Soros trims stake in Herbalife after 60 percent gain


George Soros’ Soros Fund Management LLC trimmed its stake in Herbalife Ltd in the fourth quarter after the stock climbed by at least 60 percent from when the billionaire’s family office purchased the shares last year.

Soros’ family office owned 3.2 million shares, or 3.2 percent, of the Cayman Islands-based nutritional weight loss and supplement company as of Dec. 31 last year, according to a US Securities and Exchange Commission filing on Friday. The largest investor in Herbalife, Carl Icahn, maintained his 16.8 percent position, while Perry Capital LLC added to its holdings, regulatory filings show.

Soros’ money managers, who oversee US$25 billion for the billionaire, invested in Herbalife after Bill Ackman made a US$1 billion wager against the company in the final days of 2012.

Ackman, head of Pershing Square Capital Management LP, has said Herbalife operated like a Ponzi scheme, allegations the company has repeatedly denied. Soros, billionaire Icahn and Perry were among hedge-fund managers who took the other side of the trade, betting the shares would jump.

They climbed 145 percent last year including reinvested dividends.

Soros Fund Management, run by chief investment officer Scott Bessent, bought 4.9 percent of the company in the second quarter of last year, when the shares traded at an average price of US$42.58. They traded at an average of US$69.30 during the fourth quarter, and closed as high as US$80.81 in late December last year.

Ackman said in November last year that his Pershing Square had lost as much as US$500 million on the investment. In an interview on Bloomberg Television that month he said he “will take this to the end of the earth.”

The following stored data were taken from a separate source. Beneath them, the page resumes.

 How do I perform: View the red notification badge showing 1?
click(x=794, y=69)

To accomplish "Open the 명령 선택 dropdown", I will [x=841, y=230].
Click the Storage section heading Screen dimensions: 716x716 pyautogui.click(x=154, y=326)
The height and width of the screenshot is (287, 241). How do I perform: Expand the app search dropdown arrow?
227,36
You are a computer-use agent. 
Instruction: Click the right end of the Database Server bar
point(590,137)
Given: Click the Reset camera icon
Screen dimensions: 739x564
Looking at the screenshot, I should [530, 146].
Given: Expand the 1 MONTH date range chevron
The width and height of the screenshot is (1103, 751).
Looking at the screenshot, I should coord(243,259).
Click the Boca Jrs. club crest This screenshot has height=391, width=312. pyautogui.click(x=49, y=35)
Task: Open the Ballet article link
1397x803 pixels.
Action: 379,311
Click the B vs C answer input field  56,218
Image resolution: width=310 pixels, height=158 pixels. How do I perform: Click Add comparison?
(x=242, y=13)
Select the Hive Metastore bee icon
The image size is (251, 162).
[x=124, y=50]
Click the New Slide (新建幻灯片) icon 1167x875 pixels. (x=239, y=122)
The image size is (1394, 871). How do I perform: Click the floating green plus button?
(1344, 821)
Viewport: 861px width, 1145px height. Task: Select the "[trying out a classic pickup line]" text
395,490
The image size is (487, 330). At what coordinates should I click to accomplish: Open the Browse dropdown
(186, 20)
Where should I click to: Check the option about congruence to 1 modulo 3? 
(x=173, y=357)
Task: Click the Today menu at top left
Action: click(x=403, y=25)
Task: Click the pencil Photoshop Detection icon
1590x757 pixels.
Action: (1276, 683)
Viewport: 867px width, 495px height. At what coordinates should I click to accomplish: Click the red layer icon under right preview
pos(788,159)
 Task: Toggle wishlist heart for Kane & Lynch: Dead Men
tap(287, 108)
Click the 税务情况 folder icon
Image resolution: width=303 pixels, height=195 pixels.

Perry, based in New York, added 367,862 Herbalife shares in the fourth quarter to take its ownership to 3 million, or about 3 percent of the company. Hayman Capital Management LP, run by Kyle Bass, exited its investment selling 436,371 shares during the period.

Herbalife has dropped 16 percent this year. Ackman said earlier this week that his position is bigger now than it was when he first announced the trade, setting him up for a larger profit if the company collapses.